Supplied data Block Start
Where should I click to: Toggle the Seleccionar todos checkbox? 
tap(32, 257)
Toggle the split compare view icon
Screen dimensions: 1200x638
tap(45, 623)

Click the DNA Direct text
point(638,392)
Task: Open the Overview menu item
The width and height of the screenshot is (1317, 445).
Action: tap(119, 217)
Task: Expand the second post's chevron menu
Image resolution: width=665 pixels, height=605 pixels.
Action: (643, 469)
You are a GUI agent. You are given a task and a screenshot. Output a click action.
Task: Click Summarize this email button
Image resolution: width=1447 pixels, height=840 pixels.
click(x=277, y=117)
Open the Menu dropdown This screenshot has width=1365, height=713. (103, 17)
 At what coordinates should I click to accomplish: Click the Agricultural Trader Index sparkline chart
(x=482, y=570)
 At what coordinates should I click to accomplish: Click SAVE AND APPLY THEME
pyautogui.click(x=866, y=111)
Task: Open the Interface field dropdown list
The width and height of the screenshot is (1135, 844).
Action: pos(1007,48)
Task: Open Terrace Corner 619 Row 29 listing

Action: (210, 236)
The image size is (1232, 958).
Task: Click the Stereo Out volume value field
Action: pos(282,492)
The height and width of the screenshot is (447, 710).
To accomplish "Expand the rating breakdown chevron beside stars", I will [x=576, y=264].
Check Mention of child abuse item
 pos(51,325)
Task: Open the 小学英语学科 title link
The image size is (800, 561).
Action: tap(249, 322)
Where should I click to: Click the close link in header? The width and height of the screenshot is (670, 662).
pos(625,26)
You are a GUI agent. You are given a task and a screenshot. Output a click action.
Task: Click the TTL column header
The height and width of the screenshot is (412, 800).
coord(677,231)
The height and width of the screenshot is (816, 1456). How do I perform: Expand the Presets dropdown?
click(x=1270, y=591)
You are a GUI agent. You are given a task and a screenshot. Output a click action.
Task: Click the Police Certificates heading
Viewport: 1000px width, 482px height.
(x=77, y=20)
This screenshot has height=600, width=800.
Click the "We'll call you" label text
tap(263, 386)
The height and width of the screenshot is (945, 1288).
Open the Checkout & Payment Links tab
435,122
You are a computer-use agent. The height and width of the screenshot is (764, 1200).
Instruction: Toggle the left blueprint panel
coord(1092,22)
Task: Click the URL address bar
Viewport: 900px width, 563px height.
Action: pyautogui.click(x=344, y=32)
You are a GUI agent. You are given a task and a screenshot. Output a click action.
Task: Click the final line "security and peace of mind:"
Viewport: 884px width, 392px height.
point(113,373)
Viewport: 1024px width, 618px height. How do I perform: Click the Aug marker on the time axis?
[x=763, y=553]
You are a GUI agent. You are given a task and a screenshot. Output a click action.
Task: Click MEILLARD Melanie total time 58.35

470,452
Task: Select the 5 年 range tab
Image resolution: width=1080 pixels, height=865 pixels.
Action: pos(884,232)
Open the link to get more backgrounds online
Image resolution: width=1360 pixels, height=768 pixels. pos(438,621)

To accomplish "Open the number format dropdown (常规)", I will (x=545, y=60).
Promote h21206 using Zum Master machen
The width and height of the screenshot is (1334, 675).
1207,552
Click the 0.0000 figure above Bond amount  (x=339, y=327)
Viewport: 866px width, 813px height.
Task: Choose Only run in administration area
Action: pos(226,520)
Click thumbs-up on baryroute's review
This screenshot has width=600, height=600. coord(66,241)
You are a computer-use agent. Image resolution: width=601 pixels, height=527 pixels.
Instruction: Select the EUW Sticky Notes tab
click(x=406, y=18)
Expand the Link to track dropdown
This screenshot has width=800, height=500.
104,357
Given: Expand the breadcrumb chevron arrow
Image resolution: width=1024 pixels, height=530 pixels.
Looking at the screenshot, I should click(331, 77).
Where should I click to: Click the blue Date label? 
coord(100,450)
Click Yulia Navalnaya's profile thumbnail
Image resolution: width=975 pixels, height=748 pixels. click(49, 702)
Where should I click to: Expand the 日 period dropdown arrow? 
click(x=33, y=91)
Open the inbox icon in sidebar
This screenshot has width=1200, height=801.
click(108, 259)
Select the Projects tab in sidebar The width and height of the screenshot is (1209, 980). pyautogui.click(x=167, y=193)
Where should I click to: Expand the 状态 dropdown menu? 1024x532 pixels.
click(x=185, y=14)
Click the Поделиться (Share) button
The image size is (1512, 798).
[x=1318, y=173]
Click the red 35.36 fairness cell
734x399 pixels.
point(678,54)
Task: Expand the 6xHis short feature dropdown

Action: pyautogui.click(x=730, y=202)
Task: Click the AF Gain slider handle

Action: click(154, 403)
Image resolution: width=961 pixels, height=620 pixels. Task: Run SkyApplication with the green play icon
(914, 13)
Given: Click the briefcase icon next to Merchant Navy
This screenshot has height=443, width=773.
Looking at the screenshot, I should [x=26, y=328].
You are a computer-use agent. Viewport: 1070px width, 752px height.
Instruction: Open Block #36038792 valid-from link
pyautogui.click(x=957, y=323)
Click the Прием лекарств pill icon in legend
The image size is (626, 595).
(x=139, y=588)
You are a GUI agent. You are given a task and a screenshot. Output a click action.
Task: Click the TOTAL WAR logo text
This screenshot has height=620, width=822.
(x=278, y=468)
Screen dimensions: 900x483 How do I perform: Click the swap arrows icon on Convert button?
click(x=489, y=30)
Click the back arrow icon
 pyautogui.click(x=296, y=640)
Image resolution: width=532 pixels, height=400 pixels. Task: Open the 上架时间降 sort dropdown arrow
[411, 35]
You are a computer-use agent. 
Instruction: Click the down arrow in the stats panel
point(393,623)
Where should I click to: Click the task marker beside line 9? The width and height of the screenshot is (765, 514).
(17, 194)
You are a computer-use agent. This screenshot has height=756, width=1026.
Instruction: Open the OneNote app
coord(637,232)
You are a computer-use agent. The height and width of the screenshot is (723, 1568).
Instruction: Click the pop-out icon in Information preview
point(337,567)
Supplied data Block End
#### [Brief]
Find the word "computer" in the entries and show each line where it is found.

#### [Answer section]
You are a computer-use agent. The height and width of the screenshot is (764, 1200).
You are a computer-use agent. Image resolution: width=601 pixels, height=527 pixels.
You are a computer-use agent. Viewport: 1070px width, 752px height.
You are a computer-use agent. 
You are a computer-use agent. This screenshot has height=756, width=1026.
You are a computer-use agent. The height and width of the screenshot is (723, 1568).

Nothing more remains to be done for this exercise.